In the excerpt below about Saudi royal detentions, quote the passage that begins at the words "In a bizarre" and ends after "after being hacked.", copying it character for character.

*** TEXT SHOWN ***

The campaign to force al-Jabri back to the country is likely linked to the crackdown on Mohammed bin Nayef and Ahmed bin Abdulaziz al-Saud, a brother of King Salman, who are allegedly accused of plotting a coup against the crown prince.

However HRW says it is probable that the royals have been detained as punishment for complaining privately about Mohammed bin Salman.

In a bizarre incident earlier this month, the Saudi General Directorate of Prisons posted a tweet denying reports that bin Nayef had died, saying he had been hospitalised after suffering a heart attack.

However the tweet was swiftly deleted and the government issued a statement saying the Twitter account had posted "incorrect information" after being hacked.

Arbitrary arrests of fellow royals and critics has become a pattern Mohammed bin Salman's rule, despite his pledges to liberalise the kingdom through his flagship Vision 2030 programme of reforms.

*** End of TEXT SHOWN ***
*** ENTRIES SUPPLIED ***

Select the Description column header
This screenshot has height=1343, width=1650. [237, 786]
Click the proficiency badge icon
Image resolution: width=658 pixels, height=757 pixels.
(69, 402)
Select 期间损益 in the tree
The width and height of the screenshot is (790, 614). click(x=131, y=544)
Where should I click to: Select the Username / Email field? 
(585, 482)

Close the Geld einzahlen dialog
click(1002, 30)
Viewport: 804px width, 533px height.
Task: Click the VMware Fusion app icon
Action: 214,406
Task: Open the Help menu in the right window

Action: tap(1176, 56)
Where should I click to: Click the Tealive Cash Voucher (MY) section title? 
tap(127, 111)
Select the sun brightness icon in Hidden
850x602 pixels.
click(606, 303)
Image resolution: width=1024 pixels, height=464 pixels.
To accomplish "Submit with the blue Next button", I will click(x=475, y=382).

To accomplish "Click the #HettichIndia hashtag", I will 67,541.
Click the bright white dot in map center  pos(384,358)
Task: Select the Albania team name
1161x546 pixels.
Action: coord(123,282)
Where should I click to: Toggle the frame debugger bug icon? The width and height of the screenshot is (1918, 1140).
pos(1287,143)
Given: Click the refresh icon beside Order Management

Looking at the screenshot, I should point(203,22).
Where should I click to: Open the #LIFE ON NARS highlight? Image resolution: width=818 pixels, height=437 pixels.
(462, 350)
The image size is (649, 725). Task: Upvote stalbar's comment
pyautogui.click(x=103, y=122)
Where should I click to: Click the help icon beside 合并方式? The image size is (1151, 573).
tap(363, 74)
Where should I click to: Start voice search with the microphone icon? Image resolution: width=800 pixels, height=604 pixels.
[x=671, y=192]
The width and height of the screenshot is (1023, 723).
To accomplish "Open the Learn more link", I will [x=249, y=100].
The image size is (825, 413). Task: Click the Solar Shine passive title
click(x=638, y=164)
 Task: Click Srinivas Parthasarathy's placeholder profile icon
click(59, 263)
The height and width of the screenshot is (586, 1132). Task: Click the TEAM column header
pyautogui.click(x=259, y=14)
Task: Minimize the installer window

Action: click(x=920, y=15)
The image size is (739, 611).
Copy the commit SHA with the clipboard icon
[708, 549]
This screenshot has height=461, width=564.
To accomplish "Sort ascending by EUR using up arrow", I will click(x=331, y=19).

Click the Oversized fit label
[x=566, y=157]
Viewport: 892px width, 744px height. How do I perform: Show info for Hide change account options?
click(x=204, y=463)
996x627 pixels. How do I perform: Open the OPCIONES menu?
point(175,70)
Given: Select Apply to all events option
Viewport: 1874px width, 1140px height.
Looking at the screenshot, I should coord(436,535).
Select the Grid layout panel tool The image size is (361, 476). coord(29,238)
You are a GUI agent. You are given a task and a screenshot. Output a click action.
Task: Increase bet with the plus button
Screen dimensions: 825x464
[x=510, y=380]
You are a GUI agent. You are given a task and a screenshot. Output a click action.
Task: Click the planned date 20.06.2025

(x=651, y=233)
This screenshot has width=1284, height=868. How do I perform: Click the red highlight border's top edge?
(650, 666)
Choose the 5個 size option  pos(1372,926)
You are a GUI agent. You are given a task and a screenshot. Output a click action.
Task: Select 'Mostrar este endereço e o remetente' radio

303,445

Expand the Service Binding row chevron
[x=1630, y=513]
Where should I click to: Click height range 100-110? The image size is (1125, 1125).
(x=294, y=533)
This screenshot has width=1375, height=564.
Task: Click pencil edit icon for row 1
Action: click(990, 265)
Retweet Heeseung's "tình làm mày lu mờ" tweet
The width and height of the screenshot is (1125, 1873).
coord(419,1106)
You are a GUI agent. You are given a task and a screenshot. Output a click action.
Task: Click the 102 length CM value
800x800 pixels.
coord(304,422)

*** End of ENTRIES SUPPLIED ***

» **FINISHED EXERCISE**
In a bizarre incident earlier this month, the Saudi General Directorate of Prisons posted a tweet denying reports that bin Nayef had died, saying he had been hospitalised after suffering a heart attack.

However the tweet was swiftly deleted and the government issued a statement saying the Twitter account had posted "incorrect information" after being hacked.